Text segment ->
□ □ □

Davy Russell on life after retirement, criticism and joining Dancing with the Stars

Davy Russell is swapping the saddle for sequins on Dancing with the Stars — and he’s in it to win it, he tells Noel Baker
Davy Russell on life after retirement, criticism and joining Dancing with the Stars

Davy Russell: “I would be very disappointed if for lack of effort I didn’t get as far as I could get.” Picture: Miki Barlok

Even the elves knew something was up.

Christmas is just a memory at this stage but just prior to the big day, the pair of elves on the shelves stationed in the Youghal home of former champion jockey Davy Russell each had a nice, shiny new pair of dancing shoes on. Well, 'tis the season.

Russell, 44, and his wife, teacher and former athlete, Edelle, are now gearing up for Dancing with the Stars, in which Davy will compete alongside Eileen Dunne, Rosanna Davison, Jason Smyth and others for the crown. 

It could be a long campaign and Davy, retired from the saddle just over a year, is already feeling the competitive edge.

“I can only learn as quick as I’m learning and put in as much time as I can,” he says. 

“It’s just something new. Learning to dance, being able to dance, is one thing, but to dance properly is a lovely thing to be able to do and I would like to put in enough effort to get a result out of that.”

That said, the Corkman admits he needed a little bit of a push when it came to donning the sequins and dancing shoes. 

Seated beside him in their Youghal home is Edelle, and according to Davy, she was doing the pushing.

Davy Russell, with wife Edelle: “Criticism where it has a value, I try and put a value on criticism so that it will only make you get better or work harder.” Picture: Miki Barlok
Davy Russell, with wife Edelle: “Criticism where it has a value, I try and put a value on criticism so that it will only make you get better or work harder.” Picture: Miki Barlok

“I never in my life had an urge to dance the rumba,” he says. “Maybe it was because of Nina [Carbery, former contestant and fellow jockey], it was nice to be asked. It was during the summer and we agreed to it and now getting into the middle of it, it’s tough going and it’s a big commitment. You gather loads of respect for the dancers because the fitness and the level of expertise they have is, like, these just aren’t your ordinary dancers, these are a special group of people.

“It is definitely a learning curve anyway.”

Edelle says: “I always knew he could dance, but only at a wedding. It is very technical now — if you look at what he’s doing now and what we’d be doing if we were at a function, Davy would be the first on the dance floor and never needed a push but it was always to your style of music. [The Franks and Oasis, since you’re wondering.] But I said, you know what Davy, you have the rhythm, it’ll be a bit of fun, and you were just after retiring, not long, and it was something to look forward to and that people could follow.”

“I’m a bit like the Jamaican bobsleigh team,” Davy chimes in, referencing the classic no-hopers in the Winter Olympics who, in their own way, won out in the end, not least in being immortalised in the John Candy film classic Cool Runnings.

□ □ □

Challenge 1 -> Echo the Davy Russell interview word for word, starting at "Russell, 44, and" and ending at "for the crown.".
Challenge 2 -> Carry on the Davy Russell interview from the point where it stops.

Data records ->
□ □ □

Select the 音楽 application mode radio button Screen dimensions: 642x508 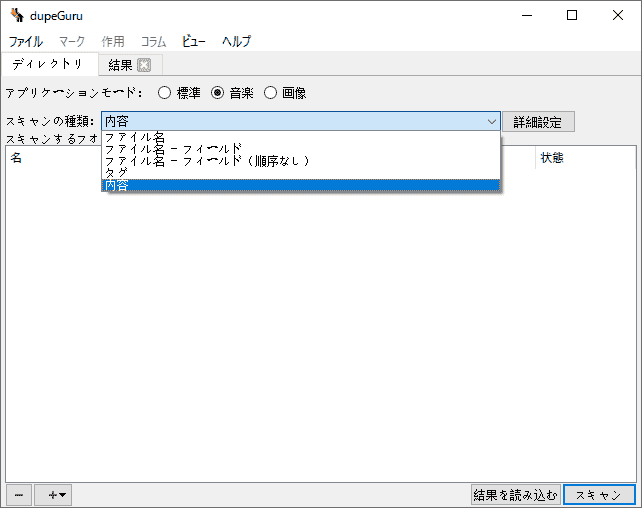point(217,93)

□ □ □

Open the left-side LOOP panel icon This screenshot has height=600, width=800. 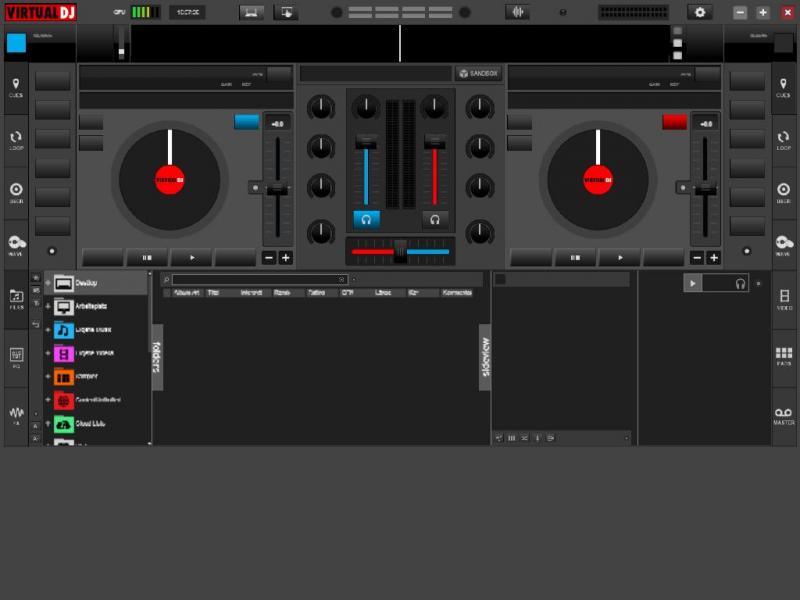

□ □ □

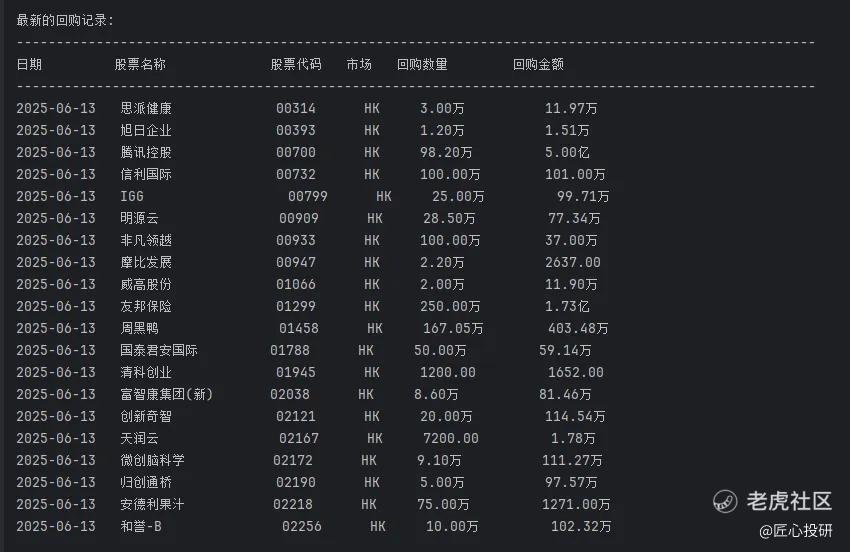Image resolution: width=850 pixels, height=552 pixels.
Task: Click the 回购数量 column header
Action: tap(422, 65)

□ □ □

Exercise result 1 ->
Russell, 44, and his wife, teacher and former athlete, Edelle, are now gearing up for Dancing with the Stars, in which Davy will compete alongside Eileen Dunne, Rosanna Davison, Jason Smyth and others for the crown.

Exercise result 2 ->
Yet, you get the sense that Davy isn’t entirely playing this for laughs. 

Cork jockey Davy Russell is prepared for his competitive side to come out in Dancing With The Stars
Cork jockey Davy Russell is prepared for his competitive side to come out in Dancing With The Stars

There is certainly the consistent glint in the eye of a serial competitor, the type of person who can win the Grand National, triumph at Cheltenham and dedicate himself so thoroughly to a sport that — let’s face it — gave him more than a few broken bones. 

Yet he contrasts his approach to the dance floor to the way he used to hit the start line when he was in the saddle.

“Everything I have ever done has been loose and kind of natural,” he says. 

“As in, just let it flow. It was all just let everything flow, and now your feet have to be in certain places and your hands have to be in certain places and your elbow has to be at an angle and your front hand has to be at a different angle to your hips and all of this is with head up and loads of attitude. So all of that is alien to me but I am so, so lucky with my [dance] partner. She is an exceptional teacher.”

That would be Kylee Vincent, whose husband, Stephen, is also a pro dancer on the show, adding an extra dynamic to proceedings. 

According to Davy, Kylee is “out of this world”, someone who has “unbelievable patience” and who views Davy’s lack of dance experience as an advantage.

It’s clear that his approach to the sometimes frenetic pace of the DWTS studio is going to be somewhat at odds with the almost mystical calmness he often employed on the racetrack.

“I used to always slow everything down,” he says, “relax, getting everything so relaxed. I loved riding horses that were a little bit free, that wanted to run and maybe you would find a happy medium with them, instead of telling them what to do. Once the horse was happy, I was happy, sometimes to my detriment,” he adds with a wry laugh. 

“I was always really late in making up my mind what to do, I was a bit obsessed with form and going through things and every day from when I woke up to when I went to sleep I thought of nothing but what I was doing, but I would never make up my mind until the start of a race. It was all done on feel.

“It worked a lot of the time.”

Hearing all this, it’s tempting to view Davy as the horse and Kylee as the jockey in this new professional relationship. Yet he sees some similarities between his old gig and the new challenge, such as the soft eyes needed to get the panoramic view of everything, rather than staring at the ground or the floor. 

Davy Russell: “I’m a bit like the Jamaican bobsleigh team.” Picture: Miki Barlok
Davy Russell: “I’m a bit like the Jamaican bobsleigh team.” Picture: Miki Barlok

He’s also still fit, wiry and intense, occasionally dragging on a vape. 

DWTS presents “a different kind of fitness”, he says, and one of the obstacles is the wear and tear of all those years jumping fences — the broken bones, the bumps and bruises. 

So while he is light and lean, he’s given regular reminders in rehearsal of past injuries. “My flexibility is limited, through injuries and things,” he says. “But I can feel myself getting fitter and fitter.”

One other aspect of DWTS can be the occasional sharp blast of criticism from the judges.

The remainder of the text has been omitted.